- _ACTIVITY A_: According to the passage on data center heat reuse, what share of all data center electricity use goes to cooling?
- _ACTIVITY B_: Please pick up the passage on data center heat reuse after its final sentence and continue it.

─── DOCUMENT SEGMENT ───

To celebrate the 54th Earth Day, David Gardiner and Associates (DGA) is highlighting a new Open Compute Project paper regarding policies to accelerate data center heat reuse. To learn more about the opportunity for data centers to reuse heat — and the policies different countries have implemented to enable it — read the Open Compute Project’s full white paper, of which David Gardiner is the lead author, here.
As DGA has previously written, data centers have an opportunity to curb emissions by reusing their heat in sectors such as pharmaceuticals, buildings, and food and beverage processing. This is a win-win solution as data centers can lower their cooling needs — which account for 40% of all data center electricity use — and their costs, while supplying clean heat to nearby factories and buildings eager to lower their own emissions and operational costs with this new heat supply.
Data center heat reuse has been possible for decades, but there are numerous barriers to its widespread deployment. For one, there is a general lack of awareness about this opportunity; both data center operators and potential off-takers are largely unaware of the methods used to recapture, transfer, and use the excess heat. It can also be costly to transfer heat over long distances. Locating data centers and off takers proximate to one another could help address this challenge — if data centers and end users are able to find each other.
The OCP paper identifies specific policies governments have adopted to mitigate these challenges. The highlighted solutions promote collaboration, offer incentives, or even require, data centers heat reuse. Policies of this nature are increasingly common in Europe, but less so elsewhere in the world despite rapid growth in new data centers.

─── DATA ───

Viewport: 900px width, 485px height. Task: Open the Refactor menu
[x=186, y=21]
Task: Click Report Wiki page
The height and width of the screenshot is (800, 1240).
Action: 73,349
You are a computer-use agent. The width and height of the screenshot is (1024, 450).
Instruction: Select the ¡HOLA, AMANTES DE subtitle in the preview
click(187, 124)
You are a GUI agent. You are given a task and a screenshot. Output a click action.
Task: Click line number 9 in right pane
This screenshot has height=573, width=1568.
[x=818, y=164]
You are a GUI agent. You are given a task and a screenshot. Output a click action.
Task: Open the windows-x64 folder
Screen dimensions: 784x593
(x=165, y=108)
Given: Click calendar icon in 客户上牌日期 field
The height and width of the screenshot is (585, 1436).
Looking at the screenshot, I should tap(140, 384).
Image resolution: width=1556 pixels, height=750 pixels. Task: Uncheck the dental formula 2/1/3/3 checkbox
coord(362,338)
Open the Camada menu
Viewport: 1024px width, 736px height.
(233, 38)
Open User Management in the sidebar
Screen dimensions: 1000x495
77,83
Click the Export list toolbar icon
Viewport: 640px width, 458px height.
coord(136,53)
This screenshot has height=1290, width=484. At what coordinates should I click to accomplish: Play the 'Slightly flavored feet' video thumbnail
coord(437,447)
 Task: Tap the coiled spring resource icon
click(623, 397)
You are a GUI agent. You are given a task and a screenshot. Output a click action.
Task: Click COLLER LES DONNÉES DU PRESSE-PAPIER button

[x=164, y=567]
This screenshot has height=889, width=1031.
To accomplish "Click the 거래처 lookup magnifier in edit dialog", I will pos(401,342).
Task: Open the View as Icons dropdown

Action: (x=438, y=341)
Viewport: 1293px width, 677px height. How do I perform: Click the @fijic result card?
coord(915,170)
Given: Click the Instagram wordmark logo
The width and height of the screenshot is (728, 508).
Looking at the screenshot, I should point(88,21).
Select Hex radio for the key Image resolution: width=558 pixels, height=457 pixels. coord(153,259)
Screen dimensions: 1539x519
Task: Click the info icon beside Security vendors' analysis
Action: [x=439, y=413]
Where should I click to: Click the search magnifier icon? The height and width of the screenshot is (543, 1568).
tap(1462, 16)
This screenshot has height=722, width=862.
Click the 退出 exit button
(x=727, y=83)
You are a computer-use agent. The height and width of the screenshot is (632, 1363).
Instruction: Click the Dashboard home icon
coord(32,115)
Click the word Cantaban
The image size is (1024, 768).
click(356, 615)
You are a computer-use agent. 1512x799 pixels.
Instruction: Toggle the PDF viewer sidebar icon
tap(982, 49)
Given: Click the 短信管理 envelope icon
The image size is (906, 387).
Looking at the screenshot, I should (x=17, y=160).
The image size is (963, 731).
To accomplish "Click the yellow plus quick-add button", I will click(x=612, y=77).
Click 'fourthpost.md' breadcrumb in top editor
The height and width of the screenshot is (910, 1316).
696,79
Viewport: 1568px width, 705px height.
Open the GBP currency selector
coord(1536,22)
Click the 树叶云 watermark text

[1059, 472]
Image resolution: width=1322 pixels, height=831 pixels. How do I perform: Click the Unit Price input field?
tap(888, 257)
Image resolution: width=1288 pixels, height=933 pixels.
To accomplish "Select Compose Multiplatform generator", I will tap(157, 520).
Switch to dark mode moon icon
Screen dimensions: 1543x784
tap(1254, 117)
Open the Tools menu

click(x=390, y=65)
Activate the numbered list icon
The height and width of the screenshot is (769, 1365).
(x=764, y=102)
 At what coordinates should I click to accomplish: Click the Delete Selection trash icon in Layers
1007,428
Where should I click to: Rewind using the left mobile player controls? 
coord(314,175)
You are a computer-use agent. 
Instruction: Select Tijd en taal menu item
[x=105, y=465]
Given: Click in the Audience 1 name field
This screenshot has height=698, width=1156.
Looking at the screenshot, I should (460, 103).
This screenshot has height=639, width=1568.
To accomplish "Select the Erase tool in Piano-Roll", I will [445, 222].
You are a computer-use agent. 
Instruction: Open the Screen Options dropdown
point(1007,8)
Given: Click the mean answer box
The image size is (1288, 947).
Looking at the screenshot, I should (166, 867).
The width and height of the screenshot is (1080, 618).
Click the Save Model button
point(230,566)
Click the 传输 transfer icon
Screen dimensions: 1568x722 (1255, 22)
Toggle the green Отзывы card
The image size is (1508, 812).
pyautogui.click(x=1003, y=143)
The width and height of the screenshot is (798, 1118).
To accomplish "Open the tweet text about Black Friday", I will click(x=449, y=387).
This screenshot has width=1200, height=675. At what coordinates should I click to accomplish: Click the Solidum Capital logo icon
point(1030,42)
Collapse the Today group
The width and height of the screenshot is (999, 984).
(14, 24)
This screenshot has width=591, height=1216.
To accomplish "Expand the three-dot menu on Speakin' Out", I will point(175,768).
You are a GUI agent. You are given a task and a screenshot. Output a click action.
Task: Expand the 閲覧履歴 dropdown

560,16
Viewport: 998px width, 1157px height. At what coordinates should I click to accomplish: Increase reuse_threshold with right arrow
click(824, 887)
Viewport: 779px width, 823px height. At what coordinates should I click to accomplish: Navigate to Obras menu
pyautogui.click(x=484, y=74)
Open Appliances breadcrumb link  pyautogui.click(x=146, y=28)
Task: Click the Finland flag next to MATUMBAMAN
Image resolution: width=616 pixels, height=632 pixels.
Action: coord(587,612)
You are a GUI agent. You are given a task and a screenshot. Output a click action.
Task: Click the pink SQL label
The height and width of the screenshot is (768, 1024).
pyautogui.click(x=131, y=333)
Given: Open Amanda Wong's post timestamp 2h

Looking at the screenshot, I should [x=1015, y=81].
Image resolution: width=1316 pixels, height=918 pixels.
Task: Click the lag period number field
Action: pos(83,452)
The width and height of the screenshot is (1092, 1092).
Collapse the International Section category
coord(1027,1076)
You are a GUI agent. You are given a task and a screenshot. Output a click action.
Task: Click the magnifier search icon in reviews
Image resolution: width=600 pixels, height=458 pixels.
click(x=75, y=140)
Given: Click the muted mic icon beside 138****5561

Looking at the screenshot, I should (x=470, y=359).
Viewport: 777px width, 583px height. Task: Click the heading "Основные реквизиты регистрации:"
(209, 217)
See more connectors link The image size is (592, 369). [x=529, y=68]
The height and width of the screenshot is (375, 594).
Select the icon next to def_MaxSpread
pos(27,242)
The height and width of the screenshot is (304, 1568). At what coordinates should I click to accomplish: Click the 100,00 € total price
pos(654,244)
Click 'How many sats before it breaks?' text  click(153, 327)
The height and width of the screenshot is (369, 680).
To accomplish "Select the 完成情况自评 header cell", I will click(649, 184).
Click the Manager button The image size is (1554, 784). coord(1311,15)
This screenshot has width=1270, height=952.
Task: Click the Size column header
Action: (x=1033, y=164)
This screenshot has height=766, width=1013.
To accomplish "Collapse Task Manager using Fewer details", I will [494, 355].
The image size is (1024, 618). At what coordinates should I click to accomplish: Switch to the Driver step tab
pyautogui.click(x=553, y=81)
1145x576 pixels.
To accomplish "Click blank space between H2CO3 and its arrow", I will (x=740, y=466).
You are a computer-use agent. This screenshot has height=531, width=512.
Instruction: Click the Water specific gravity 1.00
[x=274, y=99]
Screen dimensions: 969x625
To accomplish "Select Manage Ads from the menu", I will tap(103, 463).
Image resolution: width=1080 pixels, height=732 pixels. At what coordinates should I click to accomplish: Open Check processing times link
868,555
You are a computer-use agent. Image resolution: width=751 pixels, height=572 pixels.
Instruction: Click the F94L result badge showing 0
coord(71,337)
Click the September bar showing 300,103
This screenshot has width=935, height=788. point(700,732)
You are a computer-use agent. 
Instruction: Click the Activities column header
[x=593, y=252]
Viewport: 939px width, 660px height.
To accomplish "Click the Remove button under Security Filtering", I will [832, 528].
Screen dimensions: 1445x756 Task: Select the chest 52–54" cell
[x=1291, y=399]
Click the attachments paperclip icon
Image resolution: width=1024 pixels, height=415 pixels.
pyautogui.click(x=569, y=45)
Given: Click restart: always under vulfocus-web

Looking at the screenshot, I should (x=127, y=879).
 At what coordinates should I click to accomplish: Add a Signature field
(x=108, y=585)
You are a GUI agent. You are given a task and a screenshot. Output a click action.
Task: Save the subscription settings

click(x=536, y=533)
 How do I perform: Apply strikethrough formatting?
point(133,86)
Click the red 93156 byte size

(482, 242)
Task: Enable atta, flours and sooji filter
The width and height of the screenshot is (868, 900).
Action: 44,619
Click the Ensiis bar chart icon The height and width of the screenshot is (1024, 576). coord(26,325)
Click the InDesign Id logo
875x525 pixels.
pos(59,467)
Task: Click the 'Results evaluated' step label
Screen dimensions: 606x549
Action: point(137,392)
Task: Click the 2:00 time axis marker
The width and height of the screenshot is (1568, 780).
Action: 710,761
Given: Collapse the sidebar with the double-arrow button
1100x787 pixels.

───

- _TASK RESULT A_: Cooling accounts for 40% of all data center electricity use.

- _TASK RESULT B_:
To promote collaboration between sectors, the European Union established the Heat and Cold Matching Platform, a tool that helps match generators of excess heat with potential end users. At the country-level, Germany, Ireland, and Norway have implemented similar policies.
Some countries have policies that go so far as requiring data center heat reuse. Germany’s Energy Efficiency Act, for example, mandates that data centers beginning operation in July 2026 or later must find ways to reuse at least 10% of their heat; that figure jumps to 20% by July 2028.
Certain U.S. states have also made strides to encourage data center heat reuse. In Washington state, the Industrial Symbiosis Program offers grants for the research and development of industrial waste coordination projects, including data center heat reuse.
These are just a snapshot of the ways governments can accelerate data center heat reuse. Not only does heat reuse have major environmental benefits, it’s also an economic opportunity for countries and cities. Stockholm successfully launched an initiative to attract data centers to the city, simultaneously boosting its IT industry and lowering carbon emissions by using data centers’ heat in its district heating system.
The OCP paper calls on others in the data center industry, potential end users of data center heat, and national and sub-national policymakers to actively collaborate with each other to adopt policies that connect different sectors and make data center heat reuse economically viable. As governments continue to move to decarbonize their economies, leaders should include data center heat reuse policies as a key tool to reach a net-zero future.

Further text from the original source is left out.